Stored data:
* * * *

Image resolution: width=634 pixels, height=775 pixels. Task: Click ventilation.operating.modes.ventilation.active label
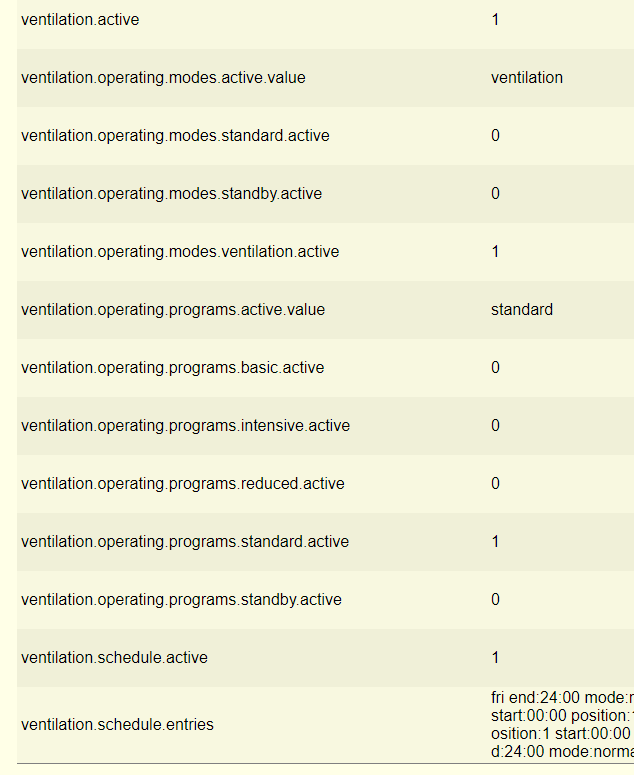[180, 252]
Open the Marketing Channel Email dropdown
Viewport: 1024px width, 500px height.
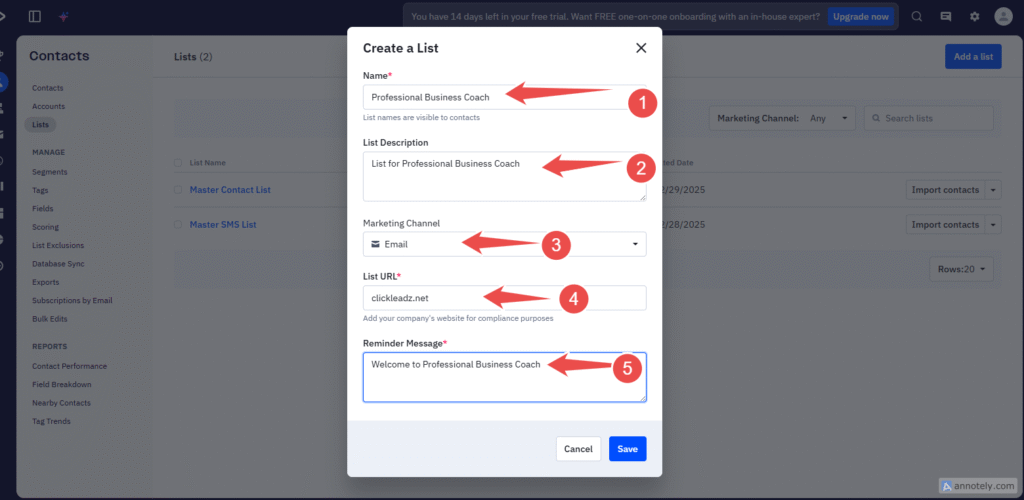point(504,244)
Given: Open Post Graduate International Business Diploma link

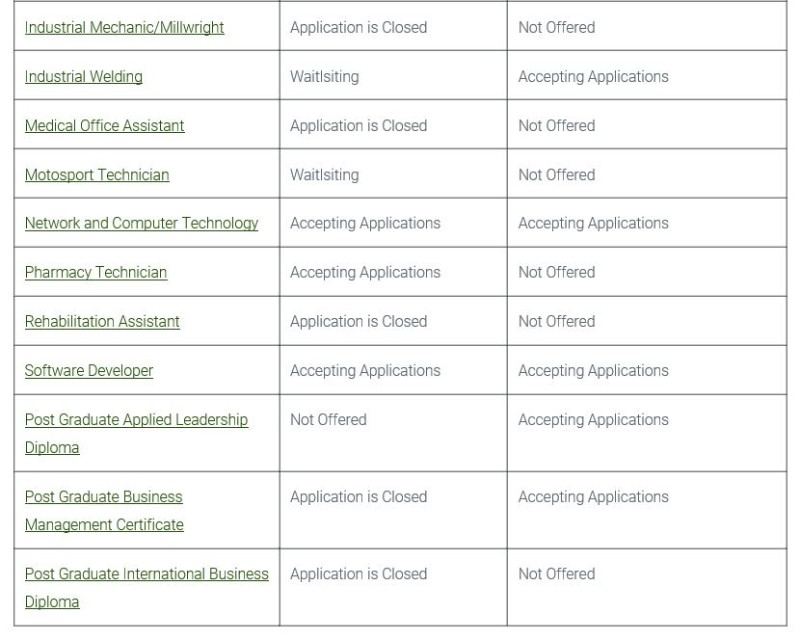Looking at the screenshot, I should click(146, 587).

* * * *

● TASK BRIEF: The records above must be copied exactly, with no pictures carried over.

● RESPONSE TO THIS EXERCISE:
Image resolution: width=634 pixels, height=775 pixels. Task: Click ventilation.operating.modes.ventilation.active label
[180, 252]
Open the Marketing Channel Email dropdown
Viewport: 1024px width, 500px height.
point(504,244)
Given: Open Post Graduate International Business Diploma link

Looking at the screenshot, I should click(146, 587).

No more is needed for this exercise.